Task goal |
Render the material as a numbered list, leaving out blank lines.

________________________________________

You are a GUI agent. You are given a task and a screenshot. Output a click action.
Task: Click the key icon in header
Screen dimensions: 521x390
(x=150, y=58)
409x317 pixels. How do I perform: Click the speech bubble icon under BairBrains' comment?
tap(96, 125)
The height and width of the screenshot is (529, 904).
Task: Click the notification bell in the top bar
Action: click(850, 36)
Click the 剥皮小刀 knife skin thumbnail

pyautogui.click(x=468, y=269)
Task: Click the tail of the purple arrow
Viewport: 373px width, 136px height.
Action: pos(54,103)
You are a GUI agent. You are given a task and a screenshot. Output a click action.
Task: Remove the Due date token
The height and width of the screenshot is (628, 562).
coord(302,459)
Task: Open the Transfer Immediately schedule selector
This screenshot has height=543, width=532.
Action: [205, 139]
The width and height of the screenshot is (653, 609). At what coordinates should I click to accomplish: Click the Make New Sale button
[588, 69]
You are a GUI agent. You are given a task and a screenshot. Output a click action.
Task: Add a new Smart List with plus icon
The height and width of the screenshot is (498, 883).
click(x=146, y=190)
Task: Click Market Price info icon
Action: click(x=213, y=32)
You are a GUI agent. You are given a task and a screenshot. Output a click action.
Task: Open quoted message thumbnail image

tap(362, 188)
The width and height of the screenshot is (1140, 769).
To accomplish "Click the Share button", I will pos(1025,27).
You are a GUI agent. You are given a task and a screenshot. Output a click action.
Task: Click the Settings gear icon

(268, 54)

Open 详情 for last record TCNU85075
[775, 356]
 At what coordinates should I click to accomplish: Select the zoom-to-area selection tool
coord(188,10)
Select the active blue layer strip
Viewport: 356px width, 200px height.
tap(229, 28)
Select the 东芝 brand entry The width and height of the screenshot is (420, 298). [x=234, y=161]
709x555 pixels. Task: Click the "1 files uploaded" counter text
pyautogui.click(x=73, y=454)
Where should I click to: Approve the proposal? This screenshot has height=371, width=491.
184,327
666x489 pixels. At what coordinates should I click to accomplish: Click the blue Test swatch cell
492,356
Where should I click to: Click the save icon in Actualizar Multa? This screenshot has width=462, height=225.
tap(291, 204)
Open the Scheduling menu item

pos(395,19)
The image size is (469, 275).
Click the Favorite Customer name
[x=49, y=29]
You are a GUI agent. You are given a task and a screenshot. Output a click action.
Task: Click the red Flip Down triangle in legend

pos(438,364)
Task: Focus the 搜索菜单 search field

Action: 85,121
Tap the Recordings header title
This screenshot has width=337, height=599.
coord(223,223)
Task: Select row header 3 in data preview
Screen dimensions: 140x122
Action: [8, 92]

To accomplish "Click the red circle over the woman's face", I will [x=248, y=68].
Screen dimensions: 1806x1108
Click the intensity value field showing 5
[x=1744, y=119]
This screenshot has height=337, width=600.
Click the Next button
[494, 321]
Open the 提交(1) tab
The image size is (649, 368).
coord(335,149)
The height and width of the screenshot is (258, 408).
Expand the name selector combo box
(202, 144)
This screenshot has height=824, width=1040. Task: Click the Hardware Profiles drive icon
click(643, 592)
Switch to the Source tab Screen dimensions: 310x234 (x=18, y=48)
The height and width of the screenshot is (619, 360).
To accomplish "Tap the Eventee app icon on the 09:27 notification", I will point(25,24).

________________________________________

Task output |
1. You are a GUI agent. You are given a task and a screenshot. Output a click action.
2. Task: Click the key icon in header
3. Screen dimensions: 521x390
4. (x=150, y=58)
5. 409x317 pixels. How do I perform: Click the speech bubble icon under BairBrains' comment?
6. tap(96, 125)
7. The height and width of the screenshot is (529, 904).
8. Task: Click the notification bell in the top bar
9. Action: click(850, 36)
10. Click the 剥皮小刀 knife skin thumbnail
11. pyautogui.click(x=468, y=269)
12. Task: Click the tail of the purple arrow
13. Viewport: 373px width, 136px height.
14. Action: pos(54,103)
15. You are a GUI agent. You are given a task and a screenshot. Output a click action.
16. Task: Remove the Due date token
17. The height and width of the screenshot is (628, 562).
18. coord(302,459)
19. Task: Open the Transfer Immediately schedule selector
20. This screenshot has height=543, width=532.
21. Action: [205, 139]
22. The width and height of the screenshot is (653, 609). At what coordinates should I click to accomplish: Click the Make New Sale button
23. [588, 69]
24. You are a GUI agent. You are given a task and a screenshot. Output a click action.
25. Task: Add a new Smart List with plus icon
26. The height and width of the screenshot is (498, 883).
27. click(x=146, y=190)
28. Task: Click Market Price info icon
29. Action: click(x=213, y=32)
30. You are a GUI agent. You are given a task and a screenshot. Output a click action.
31. Task: Open quoted message thumbnail image
32. tap(362, 188)
33. The width and height of the screenshot is (1140, 769).
34. To accomplish "Click the Share button", I will pos(1025,27).
35. You are a GUI agent. You are given a task and a screenshot. Output a click action.
36. Task: Click the Settings gear icon
37. (268, 54)
38. Open 详情 for last record TCNU85075
39. [775, 356]
40.  At what coordinates should I click to accomplish: Select the zoom-to-area selection tool
41. coord(188,10)
42. Select the active blue layer strip
43. Viewport: 356px width, 200px height.
44. tap(229, 28)
45. Select the 东芝 brand entry The width and height of the screenshot is (420, 298). [x=234, y=161]
46. 709x555 pixels. Task: Click the "1 files uploaded" counter text
47. pyautogui.click(x=73, y=454)
48. Where should I click to: Approve the proposal? This screenshot has height=371, width=491.
49. 184,327
50. 666x489 pixels. At what coordinates should I click to accomplish: Click the blue Test swatch cell
51. 492,356
52. Where should I click to: Click the save icon in Actualizar Multa? This screenshot has width=462, height=225.
53. tap(291, 204)
54. Open the Scheduling menu item
55. pos(395,19)
56. The image size is (469, 275).
57. Click the Favorite Customer name
58. [x=49, y=29]
59. You are a GUI agent. You are given a task and a screenshot. Output a click action.
60. Task: Click the red Flip Down triangle in legend
61. pos(438,364)
62. Task: Focus the 搜索菜单 search field
63. Action: 85,121
64. Tap the Recordings header title
65. This screenshot has width=337, height=599.
66. coord(223,223)
67. Task: Select row header 3 in data preview
68. Screen dimensions: 140x122
69. Action: [8, 92]
70. To accomplish "Click the red circle over the woman's face", I will [x=248, y=68].
71. Screen dimensions: 1806x1108
72. Click the intensity value field showing 5
73. [x=1744, y=119]
74. This screenshot has height=337, width=600.
75. Click the Next button
76. [494, 321]
77. Open the 提交(1) tab
78. The image size is (649, 368).
79. coord(335,149)
80. The height and width of the screenshot is (258, 408).
81. Expand the name selector combo box
82. (202, 144)
83. This screenshot has height=824, width=1040. Task: Click the Hardware Profiles drive icon
84. click(643, 592)
85. Switch to the Source tab Screen dimensions: 310x234 (x=18, y=48)
86. The height and width of the screenshot is (619, 360).
87. To accomplish "Tap the Eventee app icon on the 09:27 notification", I will point(25,24).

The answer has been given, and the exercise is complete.